Barbieri consolidated prescriptions into treatment courses when the included prescriptions were spaced by fewer than 30 days total, with Barbieri considering possible non-adherence to long-term medications. In order to make sure that only acne-related indications were included, he only considered courses which took more than 28 days.
Barbieri’s data analysis was carried out between March 1, 2023, and May 4, 2023. The included encounters were categorized by him through a record of clinician type: non-dermatologist clinicians (internal medicine, family medicine, pediatrics), dermatology clinicians, and nurse-practitioner or physician assistant (NP or PA).
For the research to account for possible changes in the total number of participants undergoing acne treatment over time, Barbieri standardized prescribing rates by relating the total number of courses of therapy prescribed yearly to the number of acne-related meetings linked to that specific physician type in the same calendar year.
During the period of the study’s investigation from 2017 - 2020, with an average of 1.9 million instances of acne-related meetings per year, Barbieri reported a significant 3- to 4-fold increase in the prescribing rates for spironolactone, observed across dermatologists, NP/PAs, and non-dermatologists.
In the beginning year of the research, oral antibiotics were found to have been prescribed around 2- to 3-fold more commonly than spironolactone; however, by the final year of 2020, they were being prescribed at similar rates. Interestingly, non-dermatology physicians and NP/PAs were found to be somewhat more inclined to choose to prescribe oral antibiotics.
During the 2017 -2020 timeframe, the prescription of isotretinoin was also found to have had a small decrease over both male and female acne patients.

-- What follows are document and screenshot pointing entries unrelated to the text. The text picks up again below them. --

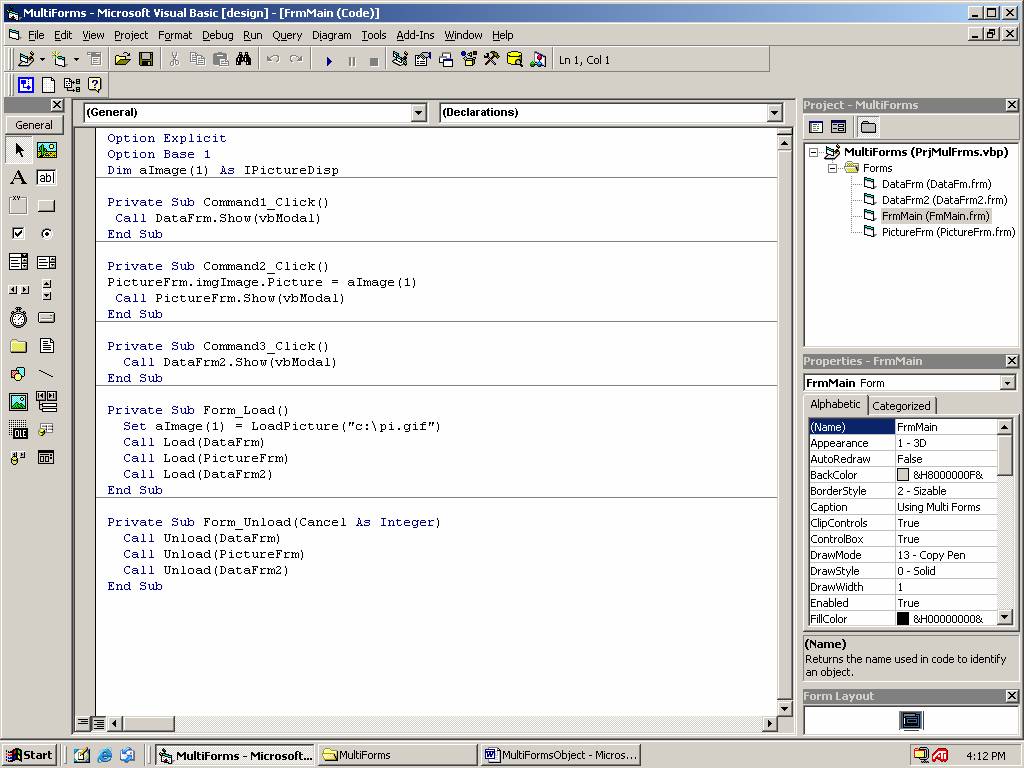Viewport: 1024px width, 768px height.
Task: Select the OLE control in toolbox
Action: click(x=18, y=430)
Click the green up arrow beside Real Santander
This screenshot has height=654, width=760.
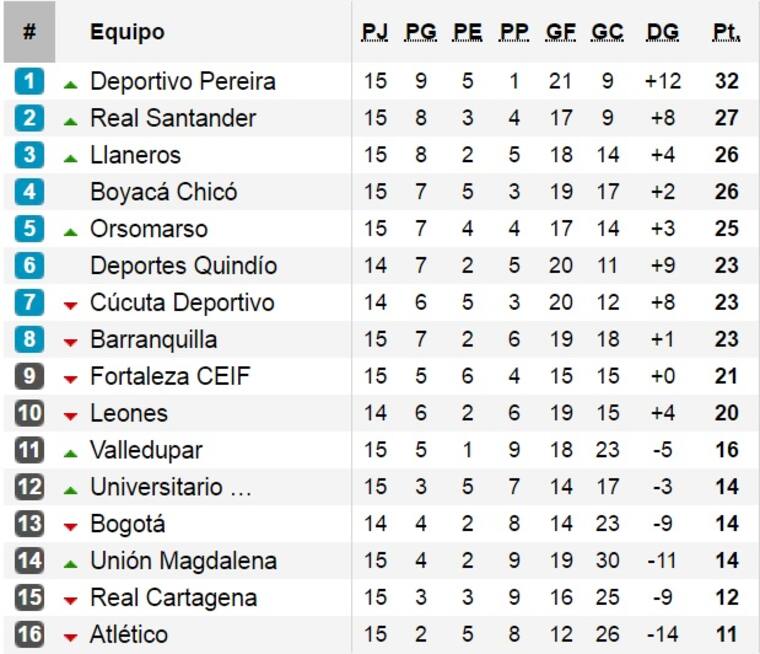tap(70, 121)
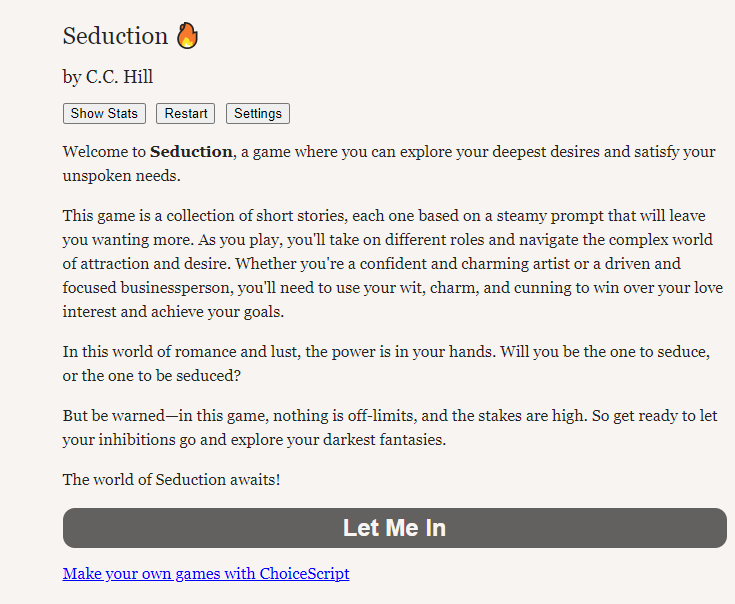
Task: Click the text interest and achieve your goals
Action: coord(173,312)
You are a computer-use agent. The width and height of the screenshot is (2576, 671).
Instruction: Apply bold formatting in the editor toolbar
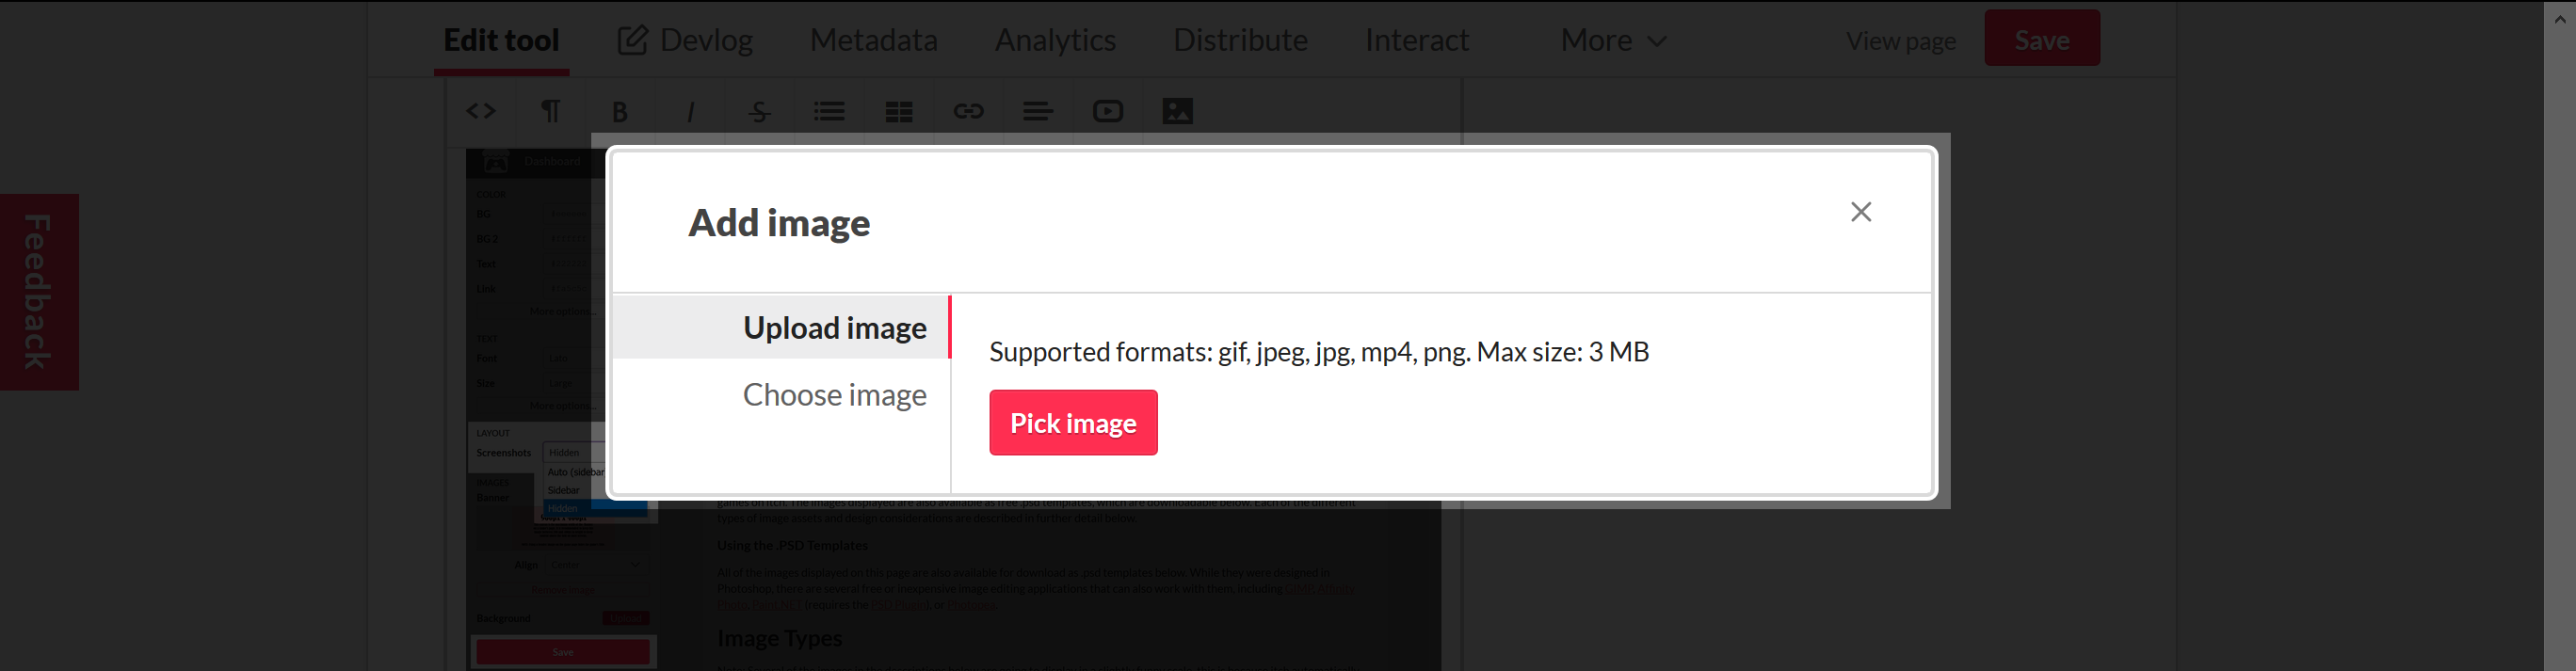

When assessing antibiotic prescriptions, Barbieri noted that while overall antibiotic prescription rates increased over all of the types, doxycycline was shown to have had a more substantial increase in prescription versus minocycline, especially among dermatology physicians as well as NPs or PAs.
“These results highlight that spironolactone was increasingly prescribed for women with acne, both among dermatologists and nondermatologists,” Barbieri wrote. “Given spironolactone may have similar effectiveness to oral antibiotics in the treatment of acne, this shift in practice has the potential to improve outcomes for patients by reducing the risk of antibiotic-associated complications.”